* [What the task asks]:
Please continue the article below on giving teenagers advance emergency contraception, starting right after its final sentence.

* [Provided text]:
⁂

Teenagers Given Advance Emergency Contraception Still Use Pill and Condoms
Providing adolescents with advance doses of emergency contraception neither increases their likelihood of having unprotected sex nor negatively affects their use of condoms or hormonal contraceptives, according to a longitudinal study of 15-20-year-old women in Pennsylvania.1 Moreover, adolescents who have been provided with an advance dose of emergency contraception use it significantly sooner than those who have been educated about the method but must obtain it from a provider after unprotected sex.
The study included 301 sexually active women aged 15-20, who were recruited at a hospital-based adolescent health clinic in urban Pennsylvania in 1997-2001. Participants completed baseline interviews and were randomly assigned to either a control or an intervention group. All participants received instruction on how to obtain and use emergency contraception, and those in the intervention group were given one advance dose and access to two additional doses upon request at any time during the study.

⁂

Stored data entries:
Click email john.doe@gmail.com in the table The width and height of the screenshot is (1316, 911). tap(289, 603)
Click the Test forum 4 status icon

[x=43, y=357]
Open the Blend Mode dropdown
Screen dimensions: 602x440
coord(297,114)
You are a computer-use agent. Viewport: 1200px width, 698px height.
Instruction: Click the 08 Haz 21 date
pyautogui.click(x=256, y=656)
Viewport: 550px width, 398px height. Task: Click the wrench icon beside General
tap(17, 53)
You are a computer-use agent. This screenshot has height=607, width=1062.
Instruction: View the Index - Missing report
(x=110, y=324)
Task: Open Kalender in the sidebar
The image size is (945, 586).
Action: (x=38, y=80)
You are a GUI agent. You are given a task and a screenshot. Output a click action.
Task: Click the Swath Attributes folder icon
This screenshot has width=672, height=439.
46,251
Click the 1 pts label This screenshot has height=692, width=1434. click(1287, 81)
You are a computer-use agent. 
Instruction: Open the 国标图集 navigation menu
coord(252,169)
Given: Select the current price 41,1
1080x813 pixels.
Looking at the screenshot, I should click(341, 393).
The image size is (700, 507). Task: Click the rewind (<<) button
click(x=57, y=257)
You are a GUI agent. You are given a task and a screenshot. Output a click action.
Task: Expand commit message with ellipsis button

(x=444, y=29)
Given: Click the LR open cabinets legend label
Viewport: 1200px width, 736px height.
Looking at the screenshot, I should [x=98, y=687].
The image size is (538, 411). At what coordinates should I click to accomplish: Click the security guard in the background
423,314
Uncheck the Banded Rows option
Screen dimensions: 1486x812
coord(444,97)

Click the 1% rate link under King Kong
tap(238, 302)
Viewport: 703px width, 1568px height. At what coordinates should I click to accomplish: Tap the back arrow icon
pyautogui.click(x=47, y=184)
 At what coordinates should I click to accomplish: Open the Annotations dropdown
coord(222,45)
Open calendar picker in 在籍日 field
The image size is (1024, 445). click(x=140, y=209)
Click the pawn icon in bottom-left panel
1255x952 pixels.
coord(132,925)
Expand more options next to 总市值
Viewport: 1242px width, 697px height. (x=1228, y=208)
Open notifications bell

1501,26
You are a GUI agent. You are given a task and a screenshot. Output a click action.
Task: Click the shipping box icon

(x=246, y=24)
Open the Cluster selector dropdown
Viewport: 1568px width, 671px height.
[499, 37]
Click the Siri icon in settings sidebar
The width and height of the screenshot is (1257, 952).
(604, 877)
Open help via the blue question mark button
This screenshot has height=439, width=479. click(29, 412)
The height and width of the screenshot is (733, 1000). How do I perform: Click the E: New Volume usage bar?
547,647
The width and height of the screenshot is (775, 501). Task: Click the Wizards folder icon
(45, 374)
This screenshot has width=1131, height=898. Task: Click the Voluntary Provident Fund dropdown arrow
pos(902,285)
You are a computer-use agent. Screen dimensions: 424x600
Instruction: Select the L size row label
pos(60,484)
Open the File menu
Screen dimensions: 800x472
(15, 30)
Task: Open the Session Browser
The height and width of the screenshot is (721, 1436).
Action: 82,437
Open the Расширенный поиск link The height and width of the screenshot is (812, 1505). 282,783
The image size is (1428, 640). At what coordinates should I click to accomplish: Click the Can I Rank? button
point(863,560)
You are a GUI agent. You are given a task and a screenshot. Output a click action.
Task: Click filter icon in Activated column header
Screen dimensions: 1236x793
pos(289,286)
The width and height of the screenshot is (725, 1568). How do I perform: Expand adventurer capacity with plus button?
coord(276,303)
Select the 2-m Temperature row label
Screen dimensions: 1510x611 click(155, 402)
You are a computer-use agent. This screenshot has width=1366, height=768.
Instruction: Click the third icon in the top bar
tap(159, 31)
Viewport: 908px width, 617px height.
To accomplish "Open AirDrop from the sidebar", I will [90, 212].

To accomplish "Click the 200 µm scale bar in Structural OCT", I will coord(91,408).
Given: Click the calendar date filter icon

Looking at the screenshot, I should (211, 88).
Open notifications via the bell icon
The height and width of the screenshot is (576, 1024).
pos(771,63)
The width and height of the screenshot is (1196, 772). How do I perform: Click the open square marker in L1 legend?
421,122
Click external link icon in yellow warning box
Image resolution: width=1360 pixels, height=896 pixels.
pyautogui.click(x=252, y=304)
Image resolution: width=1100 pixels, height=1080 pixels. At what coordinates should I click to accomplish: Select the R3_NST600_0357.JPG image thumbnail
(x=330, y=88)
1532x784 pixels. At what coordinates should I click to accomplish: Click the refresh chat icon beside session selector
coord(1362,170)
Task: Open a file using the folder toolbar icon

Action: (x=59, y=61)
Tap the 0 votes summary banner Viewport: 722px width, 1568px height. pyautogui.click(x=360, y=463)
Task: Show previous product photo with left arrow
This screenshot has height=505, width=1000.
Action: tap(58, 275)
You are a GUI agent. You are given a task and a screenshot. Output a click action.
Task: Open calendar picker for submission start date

⁂

* [Exercise result]:
In six monthly follow-up interviews conducted over the telephone, participants were asked about instances of unprotected sex, contraceptive use and method choice during the past month and at last sex. Follow-up interviews also addressed emergency contraceptive use and newly identified pregnancies and sexually transmitted diseases. The researchers used appropriate statistical tests to examine differences between the intervention and control groups at the bivariate level and constructed logistic regression models to identify independent predictors of emergency contraceptive use.
At baseline, the control and intervention groups did not differ significantly with respect to their demographic and reproductive health characteristics. The majority of participants were black (57%), were attending high school (59%) and lived in their family home (72%); nearly half received publicly funded health insurance coverage. The women’s mean age was 17 years, and their mean age at first sex was 15. Seventy-five percent of participants reported having used a contraceptive at last sex; 73% had used a condom. Sixty-nine percent had heard of emergency contraception, 20% had ever been pregnant and 30% had had a sexually transmitted disease.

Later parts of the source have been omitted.